Data ▸
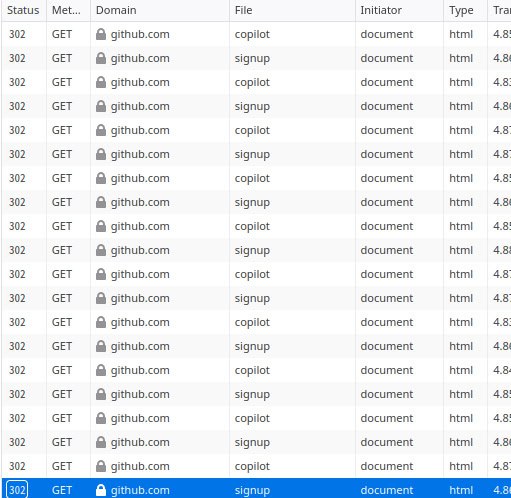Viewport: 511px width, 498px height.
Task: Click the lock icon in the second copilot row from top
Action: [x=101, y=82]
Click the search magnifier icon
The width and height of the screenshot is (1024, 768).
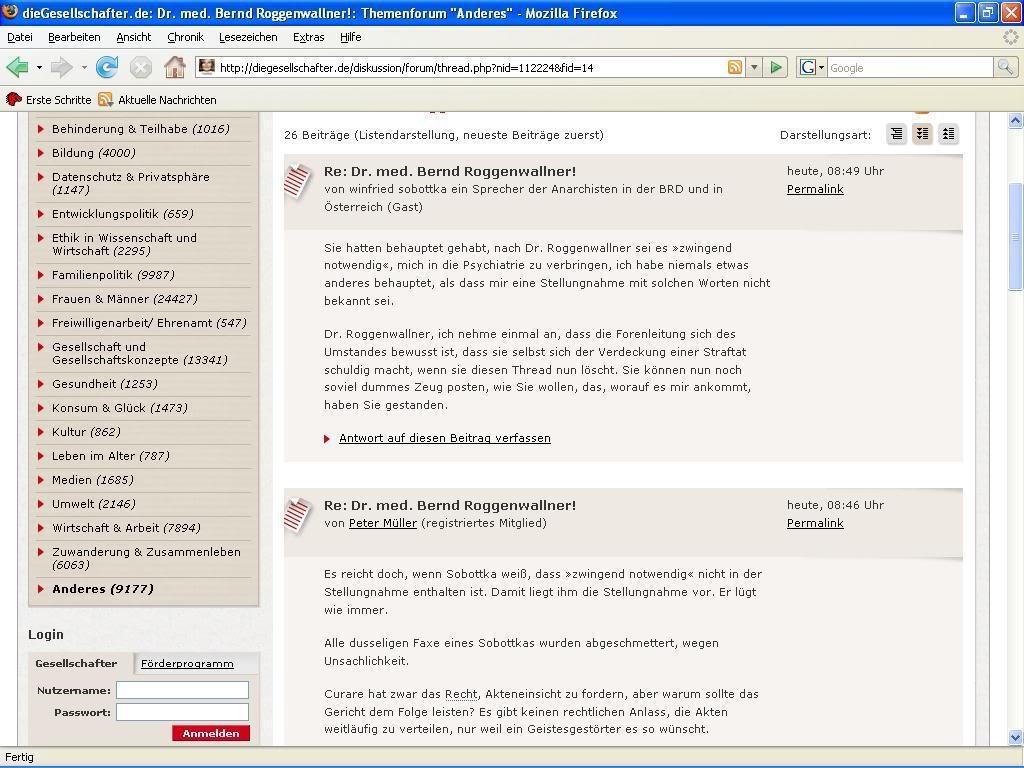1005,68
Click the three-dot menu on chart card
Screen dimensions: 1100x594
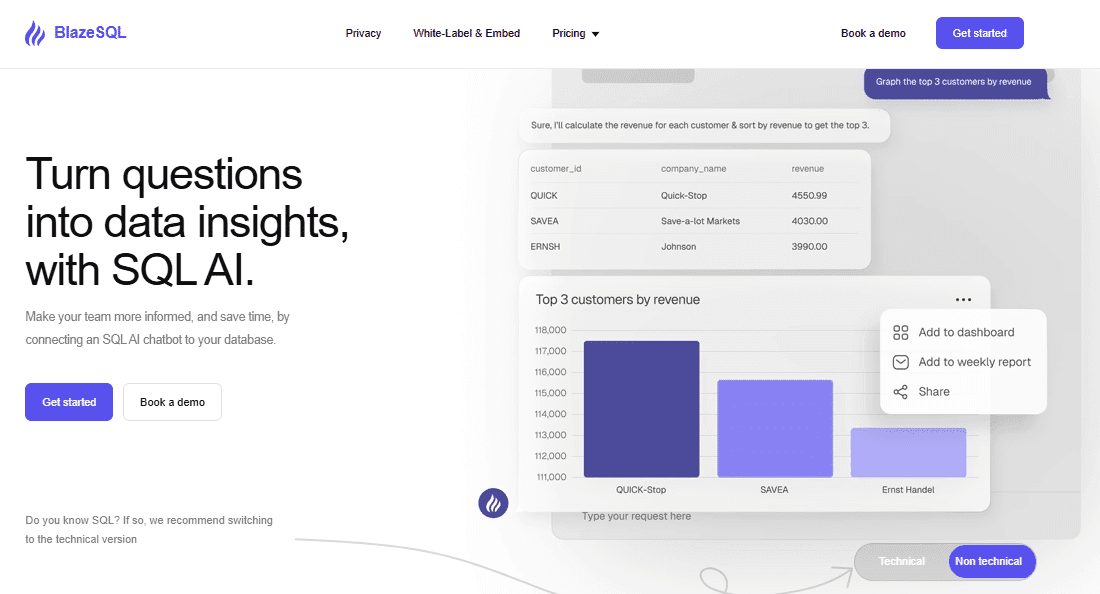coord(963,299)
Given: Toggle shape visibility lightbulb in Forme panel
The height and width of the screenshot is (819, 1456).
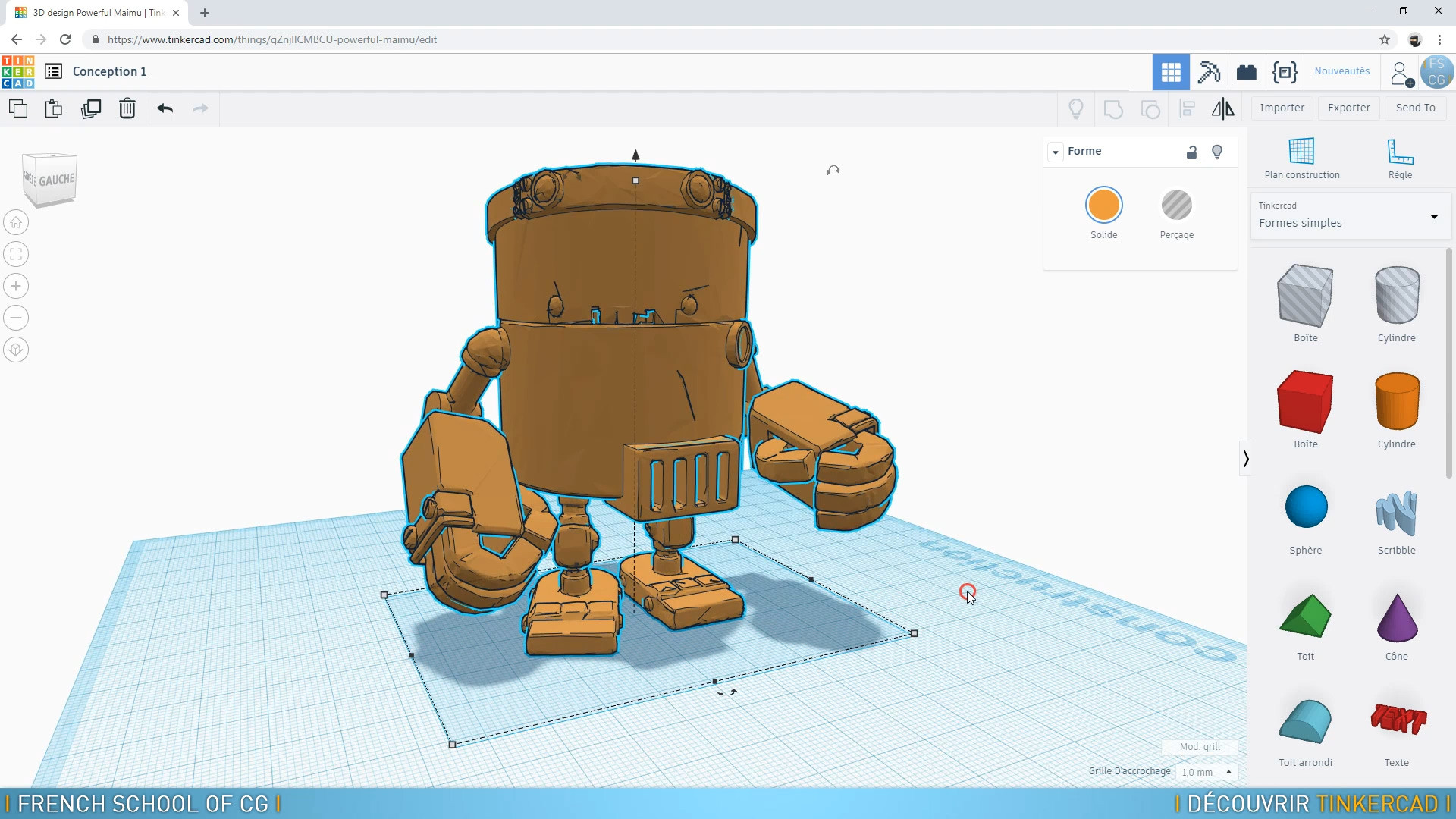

Required task ▸
Convert the data above into a numbered list with one item per line, skipping blank lines and leaving out the pictures.

Exercise response ▸
1. Viewport: 511px width, 498px height.
2. Task: Click the lock icon in the second copilot row from top
3. Action: [x=101, y=82]
4. Click the search magnifier icon
5. The width and height of the screenshot is (1024, 768).
6. 1005,68
7. Click the three-dot menu on chart card
8. Screen dimensions: 1100x594
9. coord(963,299)
10. Given: Toggle shape visibility lightbulb in Forme panel
11. The height and width of the screenshot is (819, 1456).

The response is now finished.